-- START OF PASSAGE SHOWN --
The management services provided include reviewing a client’s financial situation and
discussing with the client their risk tolerance, investment time horizon and return needs.
The client then selects one of our model portfolios that is appropriate for their situation.
Our services include periodically rebalancing client portfolios to remain in line with the
target percentages of the model portfolio. Clients may request to omit or replace one or
more asset classes included in our model portfolios, although this is not recommended.
See page two for a discussion of the firm’s investment strategies.
Our management services include meeting clients upon request to review changes in
their financial situation, investment goals or risk tolerance and/or to review investment
performance.
Client assets are managed on a non-discretionary basis and totaled $ 137,308,342 as
of December 31, 2025. We do not manage any client assets on a discretionary basis.
-- END OF PASSAGE SHOWN --
-- START OF EXCERPTED RECORDS --
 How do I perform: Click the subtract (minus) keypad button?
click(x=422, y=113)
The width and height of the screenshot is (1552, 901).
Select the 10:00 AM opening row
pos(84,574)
-- END OF EXCERPTED RECORDS --
GIVEN PROBLEM
For the passage about management services, say whether each statement agrees with it: (a) The client picks one of the firm's model portfolios. (b) Some client assets are managed on a discretionary basis. (c) The firm recommends that clients omit asset classes from its model portfolios. Answer yes or no for each, and quote the deciding words from the passage. The listing is material separate from the passage about management services.

TASK OUTPUT
(a) Yes: "The client then selects one of our model portfolios that is appropriate for their situation."
(b) No: "We do not manage any client assets on a discretionary basis."
(c) No: "Clients may request to omit or replace one or more asset classes included in our model portfolios, although this is not recommended."